- Opening Delimiter -

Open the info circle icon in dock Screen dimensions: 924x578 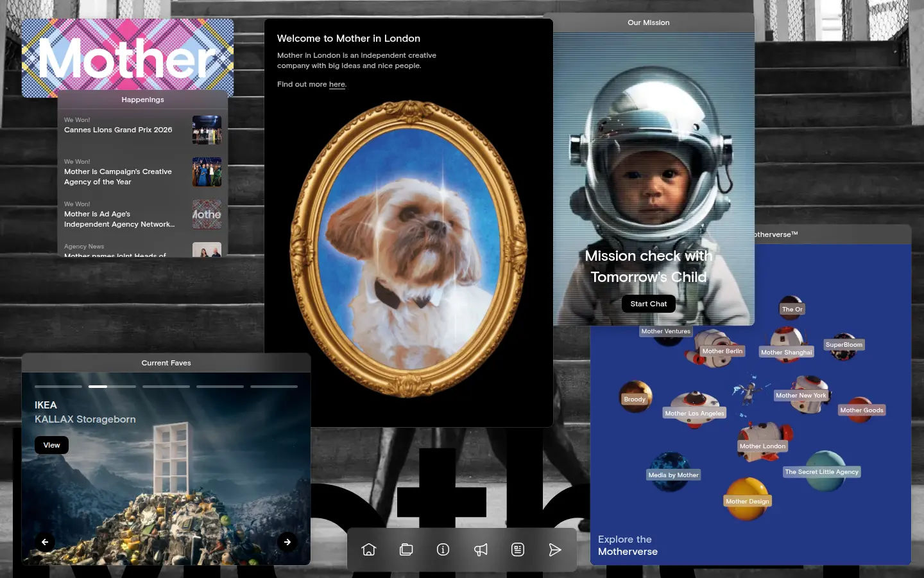443,550
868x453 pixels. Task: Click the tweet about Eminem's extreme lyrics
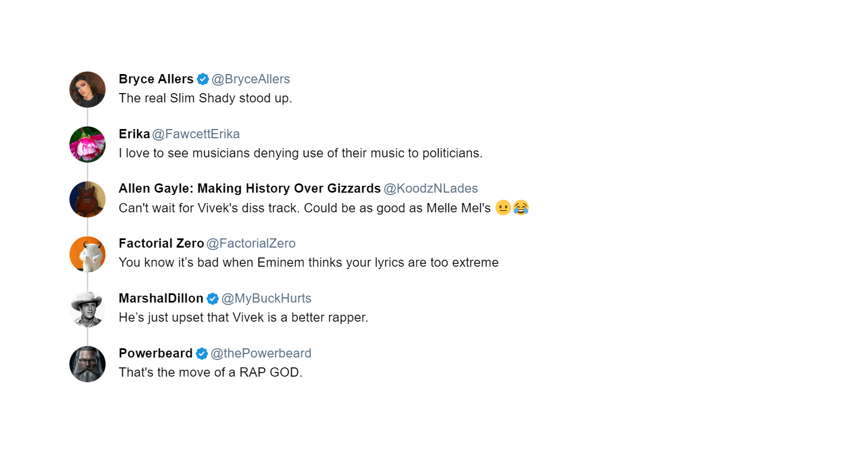(308, 263)
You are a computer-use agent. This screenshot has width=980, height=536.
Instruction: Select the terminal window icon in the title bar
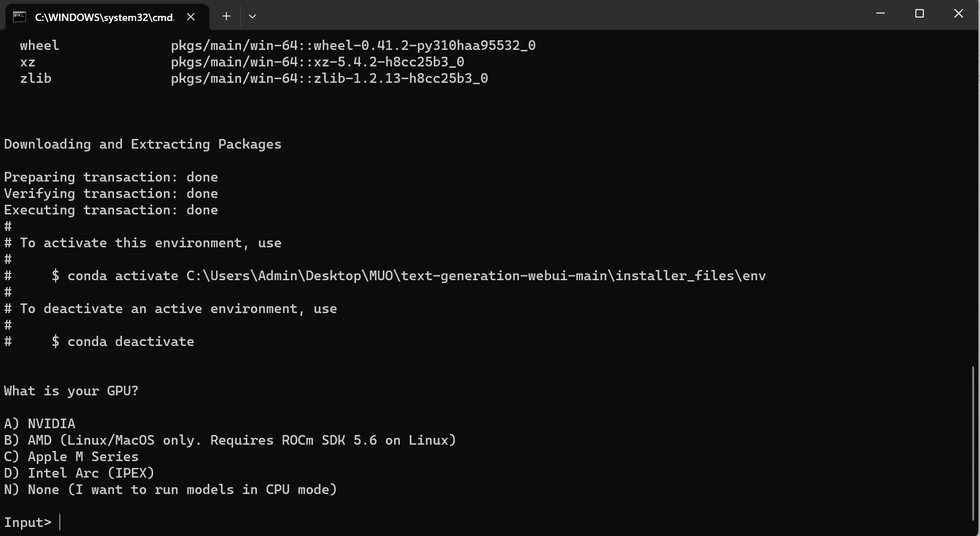[x=20, y=16]
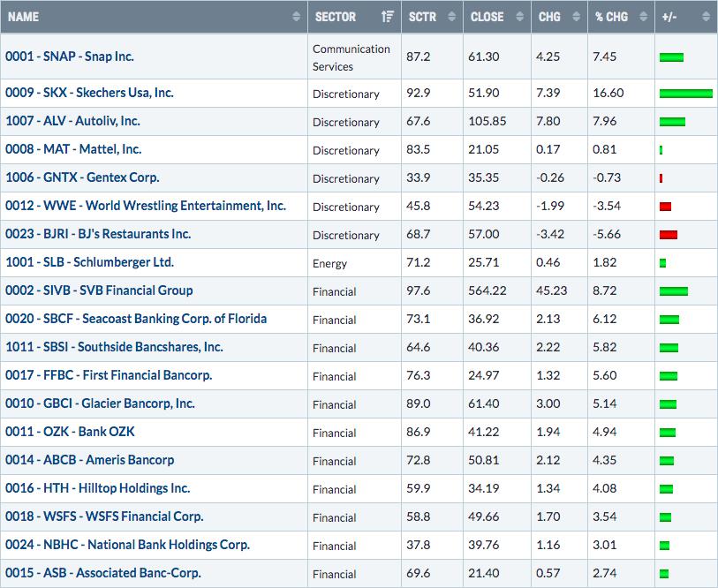Click the SLB - Schlumberger Ltd. link
The height and width of the screenshot is (588, 718).
click(x=89, y=262)
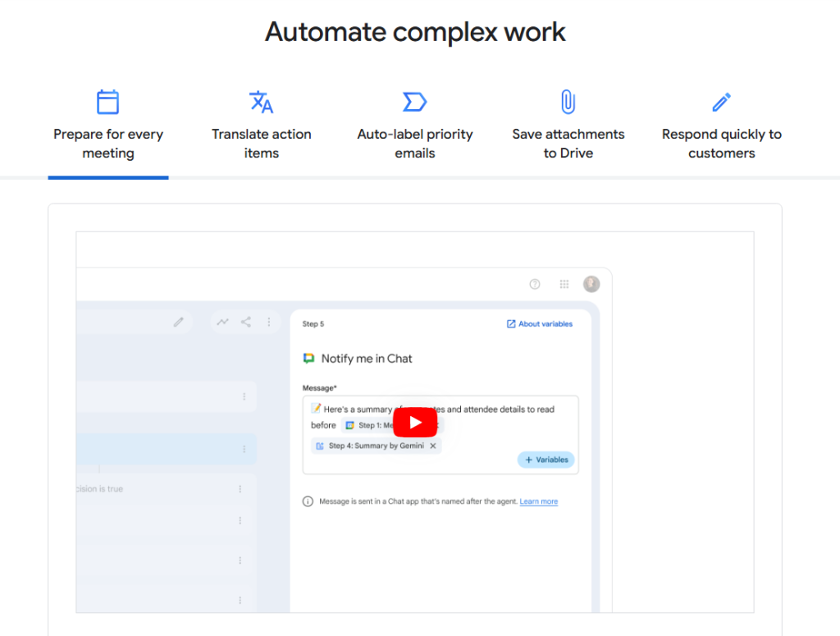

- Closing Delimiter -

■ **Activity**
Reproduce exactly, and only, the lines from the one holding "You are a computer-use" through the final line of the entries. Do not include the pictures.

■ **Response below**
You are a computer-use agent. This screenshot has width=980, height=536.
Instruction: Select the terminal window icon in the title bar
[x=20, y=16]
Click the SLB - Schlumberger Ltd. link
The height and width of the screenshot is (588, 718).
click(x=89, y=262)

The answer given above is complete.